Дышит горькими осенними запахами полесская ночь. Шурка сидит, смотрит в темный, неясной громадой подступающий к селу лес, от которого исходит легкий и невнятный гул, как и от любого, еще не замершего в зимнем сне леса; Шурка и в ночи — нет, не глазами, которые сейчас беспомощны, незрячи, и даже не кожей, слишком грубой, плотной, непроницаемой, а как будто всем открывшимся вдруг, пульсирующим, отбросившим всякие защитные оболочки существом видит и ощущает лес, его сквозящие, голые осины, сливающиеся в лиловое марево, пылающие кудлатой желтизной кусты орешника, вербы с узколистым и жестким по осени серебром, темный, пахнущий земляной сыростью ольшаник, рыжий ковер папоротников, фиолетовые озерца вереска; Шурка прикасается к ускользающему от него в зимние снега радостному и полному горечи миру и вдруг осознает, что эта ночь, наполненная ожиданием встречи, ожиданием любви, счастья, растворения себя в другом существе, таинственного, сладкого, мучительного излияния себя в иную, не подвластную уже никому жизнь, продолжающуюся так же естественно и загадочно, как продолжается жизнь затихшего леса, и убегающую куда-то далеко-далеко в будущее, не ясное еще, как звезды, что проступили в черной полынье среди низкого тумана,— эта ночь самая прекрасная, самая важная, самая неповторимая, что бы там ни было потом, где бы ни подстерегла их смерть, заготовленная в стволах егерских, хорошо отлаженных механиками Maschinengewehre, Minenwerfer, Flammenwerfer [6], упрятанная в четкие параграфы диспозиций, предписаний, оперативных планов.
И они хотят все это — что окружает Шурку, что в нем самом — разграфить, разбить на клеточки, разнести по табличкам, выпотрошить в соответствии со своей непогрешимой и единственно верной схемой? Они хотят однажды и навсегда определить, чему до́лжно существовать и чему не должно, чему господствовать и чему подчиняться?

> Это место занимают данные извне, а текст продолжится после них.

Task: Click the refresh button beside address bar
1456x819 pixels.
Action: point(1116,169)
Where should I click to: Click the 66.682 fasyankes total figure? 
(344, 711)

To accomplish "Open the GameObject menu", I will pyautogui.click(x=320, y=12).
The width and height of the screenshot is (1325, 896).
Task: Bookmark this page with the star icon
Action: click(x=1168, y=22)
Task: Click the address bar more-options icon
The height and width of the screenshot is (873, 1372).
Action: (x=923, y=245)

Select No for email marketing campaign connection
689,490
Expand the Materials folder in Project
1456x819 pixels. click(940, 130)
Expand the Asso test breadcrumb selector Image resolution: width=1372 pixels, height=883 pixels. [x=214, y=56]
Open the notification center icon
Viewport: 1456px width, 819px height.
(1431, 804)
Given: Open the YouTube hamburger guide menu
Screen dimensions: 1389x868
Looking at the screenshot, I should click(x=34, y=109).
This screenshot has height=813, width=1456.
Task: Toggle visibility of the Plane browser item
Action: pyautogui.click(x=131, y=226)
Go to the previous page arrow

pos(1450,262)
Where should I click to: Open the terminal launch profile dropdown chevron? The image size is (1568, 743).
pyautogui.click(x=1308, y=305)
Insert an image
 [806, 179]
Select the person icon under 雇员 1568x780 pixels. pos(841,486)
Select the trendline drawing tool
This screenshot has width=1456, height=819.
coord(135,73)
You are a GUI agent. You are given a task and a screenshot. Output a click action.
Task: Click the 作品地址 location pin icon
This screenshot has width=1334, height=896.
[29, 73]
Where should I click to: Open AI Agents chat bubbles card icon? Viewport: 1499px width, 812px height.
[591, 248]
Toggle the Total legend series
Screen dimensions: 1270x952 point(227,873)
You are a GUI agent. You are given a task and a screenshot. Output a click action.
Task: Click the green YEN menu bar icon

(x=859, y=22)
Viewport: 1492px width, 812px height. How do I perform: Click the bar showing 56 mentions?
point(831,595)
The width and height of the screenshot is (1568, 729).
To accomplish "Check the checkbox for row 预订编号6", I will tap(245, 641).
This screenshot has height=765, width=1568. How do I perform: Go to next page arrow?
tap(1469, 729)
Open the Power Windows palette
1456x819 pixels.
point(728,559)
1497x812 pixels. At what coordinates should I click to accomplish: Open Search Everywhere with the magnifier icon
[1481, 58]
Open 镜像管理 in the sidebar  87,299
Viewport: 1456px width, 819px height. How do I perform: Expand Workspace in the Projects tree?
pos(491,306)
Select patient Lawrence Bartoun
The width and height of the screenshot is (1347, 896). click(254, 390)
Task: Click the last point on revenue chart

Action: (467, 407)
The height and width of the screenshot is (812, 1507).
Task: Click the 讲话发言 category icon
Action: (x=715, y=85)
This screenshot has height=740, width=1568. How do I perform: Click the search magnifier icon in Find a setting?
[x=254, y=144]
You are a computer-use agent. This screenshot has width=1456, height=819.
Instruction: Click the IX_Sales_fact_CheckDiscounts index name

Видит Шурка в ночи белый холодный лик. незнакомый, непонятный — рачьи глаза, нашлепкой усики, улыбка наискось сжатым ртом, сквозь улыбку ехидный вопрос: кто не занимал чужие пространства, кто не вторгался в тихой ночи, не жег, не сгонял, не уничтожал, не утверждал себя, свое племя в новых землях? Вспомни-ка историю… Зябко Шурке от этих глаз, косого рта, зябко от мыслей, толкающих к зыбкой трясине, к звериным запахам. «Нет! — немо кричит Шурка.— Не так! То был мир инстинктов, мир животной борьбы, хватания кости, но постепенно в клокочущем клубке человеческой истории рождались, как искупление, как надежда, страдальцы за всех, те, чья совесть была так же мучительно глубока, как мысль, те, что обозначили предел, те, что разрывали свою душу болью за человечество, и вы, вы, систематизаторы, составители циркуляров, переступили через то, что уже было найдено, что было определено и названо гуманизмом, и не от темноты и невежества вы это сделали, а из соображений корысти, вы знали, хорошо знали, на что шли, что ломали, и сознательно, хладнокровно, с дальним расчетом швырнули вы мир назад, к топи, из которой он вырывался столько столетий, захлебываясь жижей, крича, зовя… Нет вам прощения!